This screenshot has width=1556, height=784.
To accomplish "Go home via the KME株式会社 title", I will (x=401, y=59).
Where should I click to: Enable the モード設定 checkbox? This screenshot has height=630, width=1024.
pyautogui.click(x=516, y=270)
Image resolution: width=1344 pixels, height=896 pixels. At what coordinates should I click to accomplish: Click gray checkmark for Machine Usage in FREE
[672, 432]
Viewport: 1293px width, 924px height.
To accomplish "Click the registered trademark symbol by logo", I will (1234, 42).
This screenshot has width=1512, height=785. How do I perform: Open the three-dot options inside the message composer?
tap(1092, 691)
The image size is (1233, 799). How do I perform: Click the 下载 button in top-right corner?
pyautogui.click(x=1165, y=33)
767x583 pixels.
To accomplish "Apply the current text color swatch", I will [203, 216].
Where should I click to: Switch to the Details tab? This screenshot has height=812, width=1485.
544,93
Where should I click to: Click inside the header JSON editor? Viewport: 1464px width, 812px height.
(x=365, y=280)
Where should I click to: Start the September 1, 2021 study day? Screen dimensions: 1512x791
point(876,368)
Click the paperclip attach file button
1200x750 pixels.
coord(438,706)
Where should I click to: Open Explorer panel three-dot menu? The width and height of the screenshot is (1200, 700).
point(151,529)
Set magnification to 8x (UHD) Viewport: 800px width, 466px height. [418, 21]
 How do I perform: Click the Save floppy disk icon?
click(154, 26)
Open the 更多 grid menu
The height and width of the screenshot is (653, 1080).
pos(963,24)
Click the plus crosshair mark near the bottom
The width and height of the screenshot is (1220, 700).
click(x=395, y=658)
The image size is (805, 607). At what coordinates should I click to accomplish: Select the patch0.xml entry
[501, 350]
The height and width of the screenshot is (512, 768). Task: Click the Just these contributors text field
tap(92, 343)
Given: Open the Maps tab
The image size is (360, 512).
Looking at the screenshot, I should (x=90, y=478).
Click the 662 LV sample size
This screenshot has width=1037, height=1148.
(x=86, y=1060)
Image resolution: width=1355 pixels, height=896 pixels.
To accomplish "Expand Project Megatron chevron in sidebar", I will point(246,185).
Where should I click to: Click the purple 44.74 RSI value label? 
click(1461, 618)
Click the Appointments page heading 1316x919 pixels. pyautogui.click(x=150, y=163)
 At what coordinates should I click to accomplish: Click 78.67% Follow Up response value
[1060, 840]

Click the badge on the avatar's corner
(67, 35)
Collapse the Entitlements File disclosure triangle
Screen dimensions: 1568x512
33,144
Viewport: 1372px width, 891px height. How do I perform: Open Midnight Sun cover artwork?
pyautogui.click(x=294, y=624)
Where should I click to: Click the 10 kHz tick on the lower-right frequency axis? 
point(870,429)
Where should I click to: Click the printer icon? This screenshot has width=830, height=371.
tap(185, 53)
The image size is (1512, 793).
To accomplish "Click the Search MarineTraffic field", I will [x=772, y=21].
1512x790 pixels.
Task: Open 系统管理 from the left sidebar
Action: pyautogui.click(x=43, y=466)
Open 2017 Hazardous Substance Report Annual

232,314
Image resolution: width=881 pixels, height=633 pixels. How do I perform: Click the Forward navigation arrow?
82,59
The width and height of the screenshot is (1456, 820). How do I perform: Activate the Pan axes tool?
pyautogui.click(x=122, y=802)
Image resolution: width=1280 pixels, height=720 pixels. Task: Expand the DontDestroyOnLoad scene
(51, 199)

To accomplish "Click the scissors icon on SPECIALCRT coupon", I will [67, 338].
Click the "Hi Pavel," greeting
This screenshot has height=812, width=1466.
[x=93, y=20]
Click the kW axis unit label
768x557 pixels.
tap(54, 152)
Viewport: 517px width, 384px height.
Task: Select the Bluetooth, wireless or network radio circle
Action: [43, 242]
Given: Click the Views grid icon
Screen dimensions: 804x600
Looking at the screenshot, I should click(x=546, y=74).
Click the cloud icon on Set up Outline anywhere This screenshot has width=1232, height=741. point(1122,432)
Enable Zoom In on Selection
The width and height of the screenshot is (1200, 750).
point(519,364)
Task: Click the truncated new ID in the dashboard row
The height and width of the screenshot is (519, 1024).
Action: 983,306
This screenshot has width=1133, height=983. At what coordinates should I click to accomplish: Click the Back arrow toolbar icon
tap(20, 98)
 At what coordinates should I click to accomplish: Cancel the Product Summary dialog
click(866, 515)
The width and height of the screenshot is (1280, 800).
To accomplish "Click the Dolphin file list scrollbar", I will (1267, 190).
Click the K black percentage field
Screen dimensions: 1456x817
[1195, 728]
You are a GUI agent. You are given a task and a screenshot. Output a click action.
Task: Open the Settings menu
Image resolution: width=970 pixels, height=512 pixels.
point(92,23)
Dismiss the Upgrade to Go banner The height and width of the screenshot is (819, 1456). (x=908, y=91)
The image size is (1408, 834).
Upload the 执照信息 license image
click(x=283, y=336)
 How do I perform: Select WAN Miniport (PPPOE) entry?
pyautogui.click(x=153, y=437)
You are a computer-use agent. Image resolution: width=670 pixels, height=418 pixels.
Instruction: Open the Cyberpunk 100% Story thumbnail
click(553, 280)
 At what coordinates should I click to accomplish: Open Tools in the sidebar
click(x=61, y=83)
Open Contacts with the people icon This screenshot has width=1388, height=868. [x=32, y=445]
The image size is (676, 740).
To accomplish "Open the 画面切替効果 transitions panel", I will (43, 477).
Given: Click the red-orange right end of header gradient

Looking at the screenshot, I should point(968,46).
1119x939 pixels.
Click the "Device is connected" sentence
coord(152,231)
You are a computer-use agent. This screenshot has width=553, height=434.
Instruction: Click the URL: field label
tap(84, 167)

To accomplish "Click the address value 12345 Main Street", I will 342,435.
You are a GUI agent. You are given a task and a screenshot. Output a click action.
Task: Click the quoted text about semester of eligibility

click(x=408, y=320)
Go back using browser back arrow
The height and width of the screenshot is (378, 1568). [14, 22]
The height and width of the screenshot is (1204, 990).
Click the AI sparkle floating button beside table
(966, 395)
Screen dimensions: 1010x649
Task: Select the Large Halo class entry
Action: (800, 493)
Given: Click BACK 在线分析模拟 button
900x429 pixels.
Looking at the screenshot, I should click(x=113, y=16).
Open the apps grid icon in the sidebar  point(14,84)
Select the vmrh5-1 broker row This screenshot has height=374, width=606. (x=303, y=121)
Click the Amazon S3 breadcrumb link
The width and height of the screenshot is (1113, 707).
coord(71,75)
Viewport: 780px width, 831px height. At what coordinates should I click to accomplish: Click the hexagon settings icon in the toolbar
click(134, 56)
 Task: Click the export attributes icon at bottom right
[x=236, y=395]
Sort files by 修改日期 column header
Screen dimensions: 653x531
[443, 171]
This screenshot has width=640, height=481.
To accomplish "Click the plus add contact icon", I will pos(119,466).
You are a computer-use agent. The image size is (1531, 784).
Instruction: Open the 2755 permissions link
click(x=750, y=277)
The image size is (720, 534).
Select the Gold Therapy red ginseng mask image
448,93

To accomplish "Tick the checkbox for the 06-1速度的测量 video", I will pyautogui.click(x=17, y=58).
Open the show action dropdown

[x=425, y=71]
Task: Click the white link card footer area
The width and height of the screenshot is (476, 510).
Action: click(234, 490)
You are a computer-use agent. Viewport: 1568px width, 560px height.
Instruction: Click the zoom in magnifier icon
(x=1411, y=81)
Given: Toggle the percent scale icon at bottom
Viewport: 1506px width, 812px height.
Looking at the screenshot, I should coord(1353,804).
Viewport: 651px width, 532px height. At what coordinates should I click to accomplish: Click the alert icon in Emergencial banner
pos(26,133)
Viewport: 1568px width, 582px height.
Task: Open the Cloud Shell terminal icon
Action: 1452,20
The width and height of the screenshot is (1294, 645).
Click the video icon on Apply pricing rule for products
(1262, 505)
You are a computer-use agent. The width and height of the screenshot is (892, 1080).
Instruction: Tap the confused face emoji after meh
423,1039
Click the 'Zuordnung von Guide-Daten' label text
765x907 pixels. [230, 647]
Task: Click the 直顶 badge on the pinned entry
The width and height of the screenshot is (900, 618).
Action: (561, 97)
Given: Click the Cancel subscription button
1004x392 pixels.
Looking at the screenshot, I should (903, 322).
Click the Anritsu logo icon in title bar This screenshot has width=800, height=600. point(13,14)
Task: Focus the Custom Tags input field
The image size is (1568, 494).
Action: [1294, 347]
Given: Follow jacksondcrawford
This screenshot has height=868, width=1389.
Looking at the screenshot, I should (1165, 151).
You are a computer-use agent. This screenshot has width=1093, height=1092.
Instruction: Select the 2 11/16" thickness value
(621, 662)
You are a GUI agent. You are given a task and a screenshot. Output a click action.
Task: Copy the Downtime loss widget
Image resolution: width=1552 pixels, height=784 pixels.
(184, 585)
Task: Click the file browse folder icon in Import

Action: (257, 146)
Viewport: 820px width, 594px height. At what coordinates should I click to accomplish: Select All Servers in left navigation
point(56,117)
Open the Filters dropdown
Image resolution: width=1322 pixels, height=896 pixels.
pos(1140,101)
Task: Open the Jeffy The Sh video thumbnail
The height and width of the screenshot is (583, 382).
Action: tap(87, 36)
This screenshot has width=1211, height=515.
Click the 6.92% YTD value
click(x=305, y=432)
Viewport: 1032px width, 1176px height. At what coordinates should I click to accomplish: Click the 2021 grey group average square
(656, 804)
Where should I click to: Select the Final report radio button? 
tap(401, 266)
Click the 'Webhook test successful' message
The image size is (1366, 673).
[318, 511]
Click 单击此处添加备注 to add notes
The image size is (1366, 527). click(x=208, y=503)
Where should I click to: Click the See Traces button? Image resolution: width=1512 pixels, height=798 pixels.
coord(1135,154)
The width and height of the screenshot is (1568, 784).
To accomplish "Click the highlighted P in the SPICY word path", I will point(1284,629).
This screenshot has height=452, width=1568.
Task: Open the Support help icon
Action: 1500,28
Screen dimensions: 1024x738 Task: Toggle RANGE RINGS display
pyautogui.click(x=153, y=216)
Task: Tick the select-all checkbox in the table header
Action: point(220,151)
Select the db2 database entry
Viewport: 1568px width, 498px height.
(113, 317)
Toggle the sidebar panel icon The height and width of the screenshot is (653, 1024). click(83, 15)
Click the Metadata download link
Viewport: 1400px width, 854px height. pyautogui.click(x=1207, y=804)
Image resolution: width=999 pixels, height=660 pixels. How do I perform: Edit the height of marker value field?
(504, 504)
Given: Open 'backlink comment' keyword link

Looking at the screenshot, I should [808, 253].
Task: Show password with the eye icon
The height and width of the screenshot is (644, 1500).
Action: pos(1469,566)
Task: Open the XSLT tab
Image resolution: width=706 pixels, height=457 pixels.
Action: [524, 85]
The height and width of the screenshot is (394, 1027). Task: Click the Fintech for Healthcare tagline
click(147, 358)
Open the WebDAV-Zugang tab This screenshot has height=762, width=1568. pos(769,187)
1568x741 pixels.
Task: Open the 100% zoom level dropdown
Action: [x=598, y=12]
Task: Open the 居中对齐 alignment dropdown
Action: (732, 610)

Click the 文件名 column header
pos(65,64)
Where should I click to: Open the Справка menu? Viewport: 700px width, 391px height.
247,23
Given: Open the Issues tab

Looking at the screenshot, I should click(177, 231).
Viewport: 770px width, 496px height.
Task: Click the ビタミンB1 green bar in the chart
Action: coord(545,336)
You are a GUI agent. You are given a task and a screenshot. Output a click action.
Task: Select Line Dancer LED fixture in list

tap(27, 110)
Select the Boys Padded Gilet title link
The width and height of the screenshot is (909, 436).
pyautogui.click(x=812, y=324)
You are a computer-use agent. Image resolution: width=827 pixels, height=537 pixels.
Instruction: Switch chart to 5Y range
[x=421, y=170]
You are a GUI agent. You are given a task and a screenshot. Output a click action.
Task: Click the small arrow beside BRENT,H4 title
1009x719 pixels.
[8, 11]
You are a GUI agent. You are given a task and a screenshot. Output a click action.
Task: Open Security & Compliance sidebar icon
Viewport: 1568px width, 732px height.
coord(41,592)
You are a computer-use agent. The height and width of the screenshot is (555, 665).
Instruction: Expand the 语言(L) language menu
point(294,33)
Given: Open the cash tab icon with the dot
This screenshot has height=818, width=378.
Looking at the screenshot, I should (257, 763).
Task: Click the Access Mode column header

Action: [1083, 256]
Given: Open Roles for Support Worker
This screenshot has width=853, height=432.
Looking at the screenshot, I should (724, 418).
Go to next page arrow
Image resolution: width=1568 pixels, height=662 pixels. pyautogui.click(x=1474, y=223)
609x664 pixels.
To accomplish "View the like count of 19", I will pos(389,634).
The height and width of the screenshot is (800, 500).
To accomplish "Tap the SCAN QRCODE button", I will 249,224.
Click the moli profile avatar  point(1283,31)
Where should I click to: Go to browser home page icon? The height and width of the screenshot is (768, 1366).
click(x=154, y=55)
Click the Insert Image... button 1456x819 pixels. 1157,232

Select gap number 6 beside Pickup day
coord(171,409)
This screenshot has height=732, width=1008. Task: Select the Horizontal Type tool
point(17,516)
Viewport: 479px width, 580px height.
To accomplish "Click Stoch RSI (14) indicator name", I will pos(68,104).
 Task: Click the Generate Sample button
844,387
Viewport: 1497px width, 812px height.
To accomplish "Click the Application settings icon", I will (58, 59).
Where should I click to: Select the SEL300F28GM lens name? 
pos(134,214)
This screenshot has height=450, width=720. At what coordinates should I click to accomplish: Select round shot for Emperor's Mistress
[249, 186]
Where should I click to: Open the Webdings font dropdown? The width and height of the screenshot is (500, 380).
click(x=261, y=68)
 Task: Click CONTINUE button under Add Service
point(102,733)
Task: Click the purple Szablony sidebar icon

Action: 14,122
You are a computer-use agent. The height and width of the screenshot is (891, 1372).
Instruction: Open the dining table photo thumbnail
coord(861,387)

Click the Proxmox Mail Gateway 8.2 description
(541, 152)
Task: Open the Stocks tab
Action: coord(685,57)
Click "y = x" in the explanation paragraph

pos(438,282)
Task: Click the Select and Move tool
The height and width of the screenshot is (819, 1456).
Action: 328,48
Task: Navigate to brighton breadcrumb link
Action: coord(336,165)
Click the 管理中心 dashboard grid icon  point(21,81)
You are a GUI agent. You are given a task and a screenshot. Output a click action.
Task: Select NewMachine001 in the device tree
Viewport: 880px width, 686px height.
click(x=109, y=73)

§ WHAT THIS TASK INVOLVES: Copy the records from the line with "Where should I click to: Switch" up to and including the line with "Click the Appointments", keeping each line as it stands.

§ RESPONSE TO THIS TASK:
Where should I click to: Switch to the Details tab? This screenshot has height=812, width=1485.
544,93
Where should I click to: Click inside the header JSON editor? Viewport: 1464px width, 812px height.
(x=365, y=280)
Where should I click to: Start the September 1, 2021 study day? Screen dimensions: 1512x791
point(876,368)
Click the paperclip attach file button
1200x750 pixels.
coord(438,706)
Where should I click to: Open Explorer panel three-dot menu? The width and height of the screenshot is (1200, 700).
point(151,529)
Set magnification to 8x (UHD) Viewport: 800px width, 466px height. [418, 21]
 How do I perform: Click the Save floppy disk icon?
click(154, 26)
Open the 更多 grid menu
The height and width of the screenshot is (653, 1080).
pos(963,24)
Click the plus crosshair mark near the bottom
The width and height of the screenshot is (1220, 700).
click(x=395, y=658)
The image size is (805, 607). At what coordinates should I click to accomplish: Select the patch0.xml entry
[501, 350]
The height and width of the screenshot is (512, 768). Task: Click the Just these contributors text field
tap(92, 343)
Given: Open the Maps tab
The image size is (360, 512).
Looking at the screenshot, I should (x=90, y=478).
Click the 662 LV sample size
This screenshot has width=1037, height=1148.
(x=86, y=1060)
Image resolution: width=1355 pixels, height=896 pixels.
To accomplish "Expand Project Megatron chevron in sidebar", I will point(246,185).
Where should I click to: Click the purple 44.74 RSI value label? 
click(1461, 618)
Click the Appointments page heading 1316x919 pixels. pyautogui.click(x=150, y=163)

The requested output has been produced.